The Conservative win has been seen as good for economic growth, but it remains to be seen whether all sectors will benefit. The election could have a major impact on Britain’s banking sector.

In a recent article by Philip Augar, a non-executive director at TSB, he said a huge number of American bankers based themselves in the UK in 2006. They found it easier to conduct business in Britain than in the USA. London was the place to be for financial institutions.

However, after the banking crisis, which is still being felt today, many of them returned to America. London was no longer seen as a ‘soft touch’, and new regulations for banks meant many of the benefits of being based in the UK were lost.

Fears That Banks Could Move from London

Previous measures such as a tax on bankers’ bonuses, tax-relief cuts and a bank levy have been very unpopular with the big financial corporations with headquarters in London. Some have already talked about getting out.

A report in the Telegraph says several investors have asked Standard Chartered to think about moving abroad. If banks decide this is the right option for them, not only does London lose its position as a financial powerhouse, but the UK will lose hundreds of millions of pounds in tax each year. HSBC is another major player looking at moving its domicile from London.

Others will be waiting to see the outcome of the UK’s referendum on Europe, with many financial institutions, such as Goldman Sachs, reportedly saying they will move their European headquarters out of London if Britain votes to pull out of the EU.

Ireland could be one alternative, as it is in the Eurozone, is English speaking and has favourable tax rates for businesses. One drawback is that Dublin may not have the capacity to accommodate the banks.

Britain Needs to Keep Top Financial Institutions

Britain cannot afford to lose the considerable amount of tax paid by the corporate institutions as well as by their employees. Lobby group TheCityUK claims there were 143,500 banking professionals in London at the end of 2014, so that is a considerable amount of money and tax they are spending within the country.

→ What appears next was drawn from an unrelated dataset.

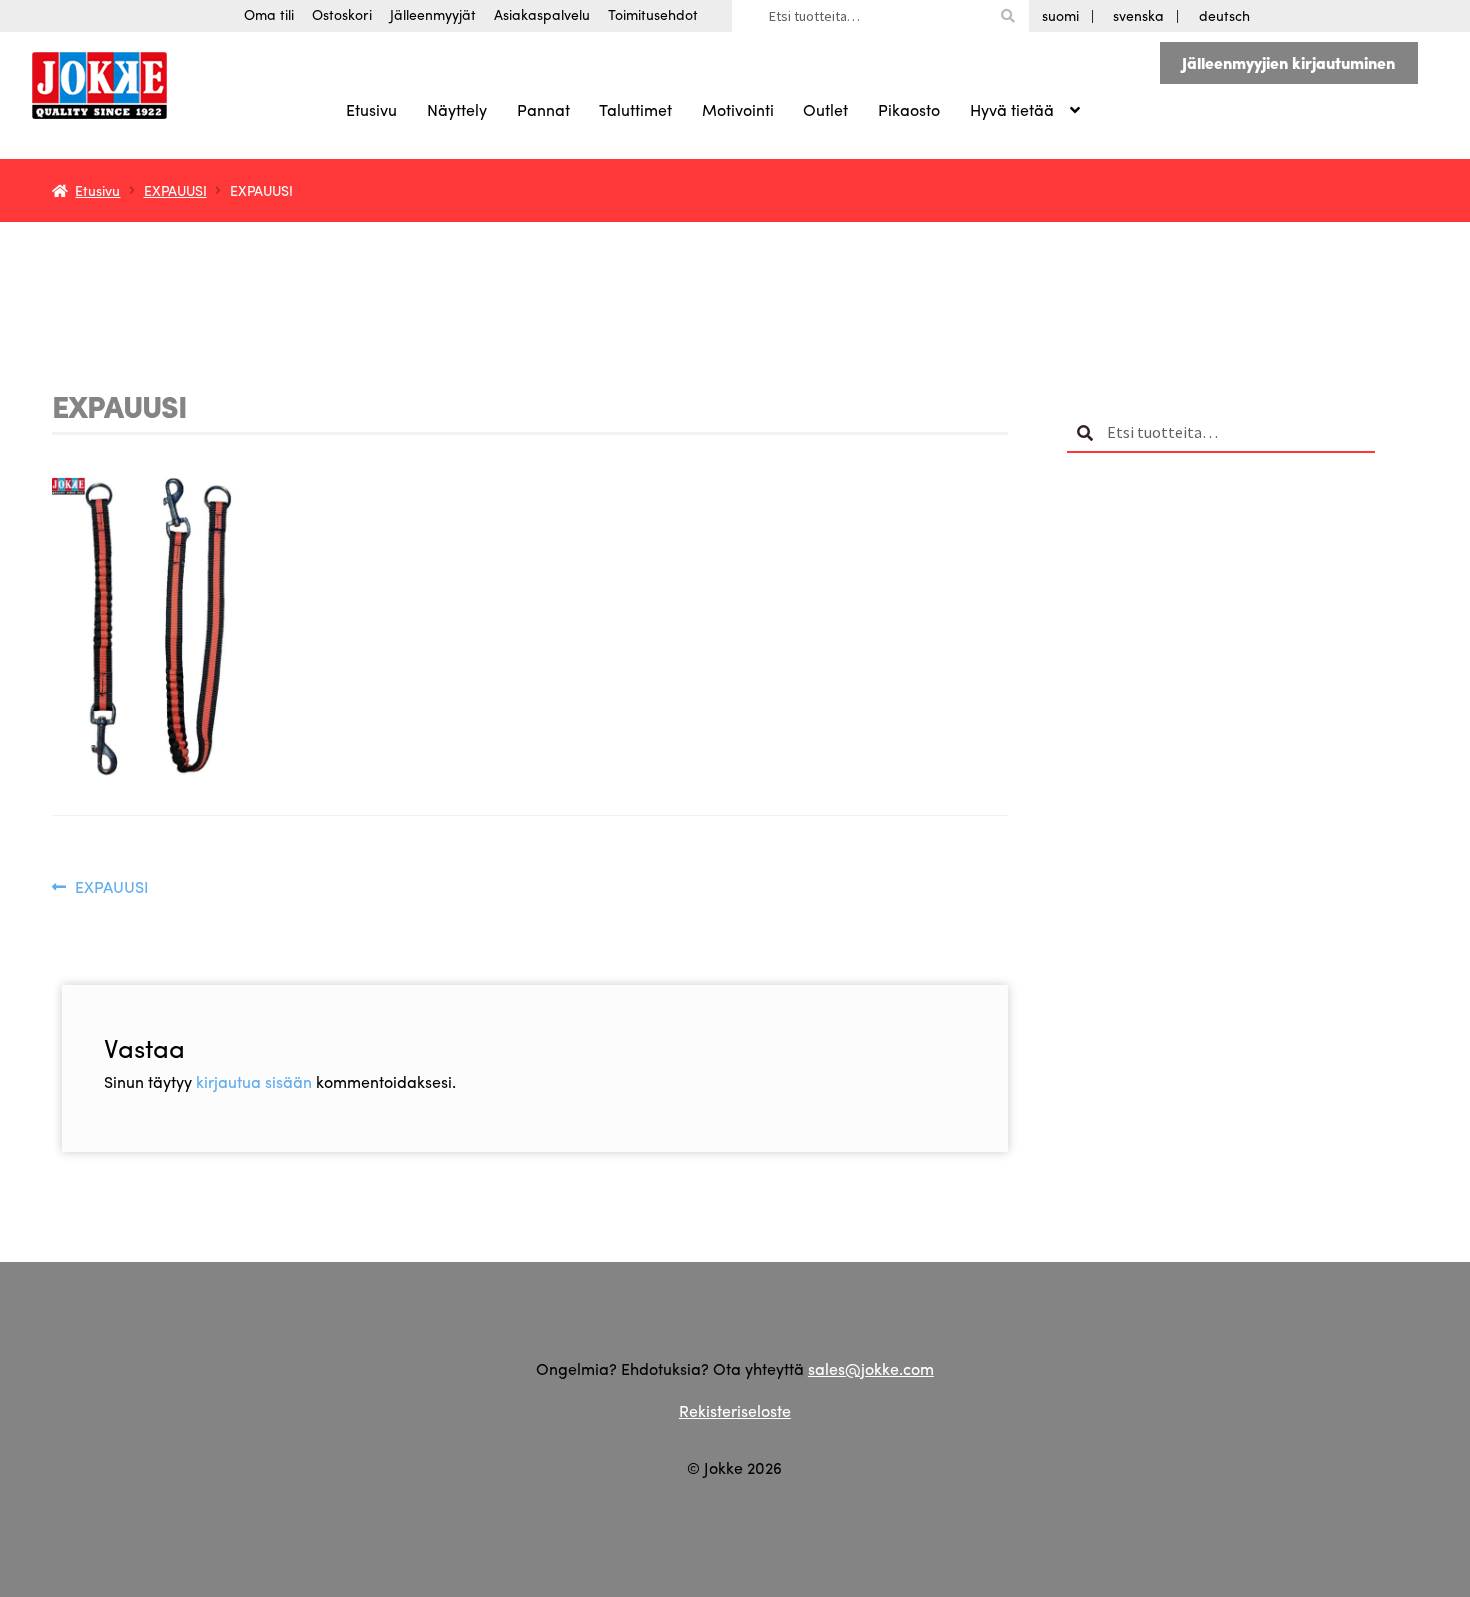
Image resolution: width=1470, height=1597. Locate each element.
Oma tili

One step could be to review the banking levy. There is no point having a stringent levy to raise money if there are fewer financial companies left in the UK to pay it. The government also needs to lobby hard to make sure it remains part of Europe.

Despite this, there are advantages to having a London HQ. Historically, London has been the centre of finance, and its long-established reputation as a business hub still stands it in good stead. English is also the international language of commerce, and its time zone makes it favourable to the Asian market. The London Stock Exchange is one of the largest and oldest in the world, and bankers love the buzz of living in the capital city. The question is whether these are good enough reasons to stay.